EXERCISE OBJECTIVE >> Where does the word "menu" occur in the material? Copy each line that has it.

LISTED RECORDS >>

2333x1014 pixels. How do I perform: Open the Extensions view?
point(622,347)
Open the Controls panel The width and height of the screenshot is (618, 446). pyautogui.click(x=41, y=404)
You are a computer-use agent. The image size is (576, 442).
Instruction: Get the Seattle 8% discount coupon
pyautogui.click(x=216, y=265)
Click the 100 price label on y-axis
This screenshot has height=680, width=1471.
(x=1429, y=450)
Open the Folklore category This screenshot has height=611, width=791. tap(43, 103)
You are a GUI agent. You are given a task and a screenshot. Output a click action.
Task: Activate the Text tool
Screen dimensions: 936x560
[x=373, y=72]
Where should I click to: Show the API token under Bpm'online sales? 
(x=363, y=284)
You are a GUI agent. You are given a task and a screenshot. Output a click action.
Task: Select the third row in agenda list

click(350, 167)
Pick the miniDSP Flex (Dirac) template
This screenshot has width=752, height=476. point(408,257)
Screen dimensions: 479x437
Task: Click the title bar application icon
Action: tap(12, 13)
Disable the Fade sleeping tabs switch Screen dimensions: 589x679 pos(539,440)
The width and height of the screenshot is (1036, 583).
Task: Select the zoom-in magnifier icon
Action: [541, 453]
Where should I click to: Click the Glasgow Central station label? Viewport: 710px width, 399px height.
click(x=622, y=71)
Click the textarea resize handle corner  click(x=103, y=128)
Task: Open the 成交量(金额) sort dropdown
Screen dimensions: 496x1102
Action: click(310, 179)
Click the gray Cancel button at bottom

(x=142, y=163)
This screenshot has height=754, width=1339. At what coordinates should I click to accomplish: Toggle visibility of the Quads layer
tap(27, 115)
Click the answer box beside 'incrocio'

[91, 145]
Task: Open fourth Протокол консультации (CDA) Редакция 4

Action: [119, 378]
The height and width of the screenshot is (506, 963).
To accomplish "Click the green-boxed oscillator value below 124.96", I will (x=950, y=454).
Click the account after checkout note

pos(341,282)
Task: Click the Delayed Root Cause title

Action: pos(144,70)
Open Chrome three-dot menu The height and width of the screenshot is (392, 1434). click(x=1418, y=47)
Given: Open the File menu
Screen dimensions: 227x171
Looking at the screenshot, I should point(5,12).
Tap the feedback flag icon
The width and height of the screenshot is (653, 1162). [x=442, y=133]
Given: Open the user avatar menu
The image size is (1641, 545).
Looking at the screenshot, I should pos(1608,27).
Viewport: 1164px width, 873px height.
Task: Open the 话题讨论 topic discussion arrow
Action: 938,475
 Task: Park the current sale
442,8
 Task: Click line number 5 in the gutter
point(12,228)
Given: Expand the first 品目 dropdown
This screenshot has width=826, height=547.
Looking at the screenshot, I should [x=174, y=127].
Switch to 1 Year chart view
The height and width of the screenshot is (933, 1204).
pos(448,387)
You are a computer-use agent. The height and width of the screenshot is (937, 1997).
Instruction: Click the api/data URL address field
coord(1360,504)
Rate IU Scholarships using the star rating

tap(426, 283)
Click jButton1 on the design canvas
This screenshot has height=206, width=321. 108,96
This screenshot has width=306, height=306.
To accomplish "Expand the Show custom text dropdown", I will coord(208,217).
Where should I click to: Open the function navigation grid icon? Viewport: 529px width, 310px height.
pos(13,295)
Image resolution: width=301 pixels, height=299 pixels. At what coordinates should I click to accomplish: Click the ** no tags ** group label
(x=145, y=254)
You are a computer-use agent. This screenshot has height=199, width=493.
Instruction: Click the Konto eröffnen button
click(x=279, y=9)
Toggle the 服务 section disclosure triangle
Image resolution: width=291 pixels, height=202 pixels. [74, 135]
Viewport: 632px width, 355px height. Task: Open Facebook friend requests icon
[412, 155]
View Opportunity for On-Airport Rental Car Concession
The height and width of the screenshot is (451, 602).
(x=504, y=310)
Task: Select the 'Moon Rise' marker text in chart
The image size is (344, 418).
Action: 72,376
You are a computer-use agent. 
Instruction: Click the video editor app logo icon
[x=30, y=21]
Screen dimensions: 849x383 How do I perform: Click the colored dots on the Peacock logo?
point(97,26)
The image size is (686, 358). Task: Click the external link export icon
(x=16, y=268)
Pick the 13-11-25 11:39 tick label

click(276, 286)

REPLY TO THE TASK >>
Open Chrome three-dot menu The height and width of the screenshot is (392, 1434). click(x=1418, y=47)
Given: Open the File menu
Given: Open the user avatar menu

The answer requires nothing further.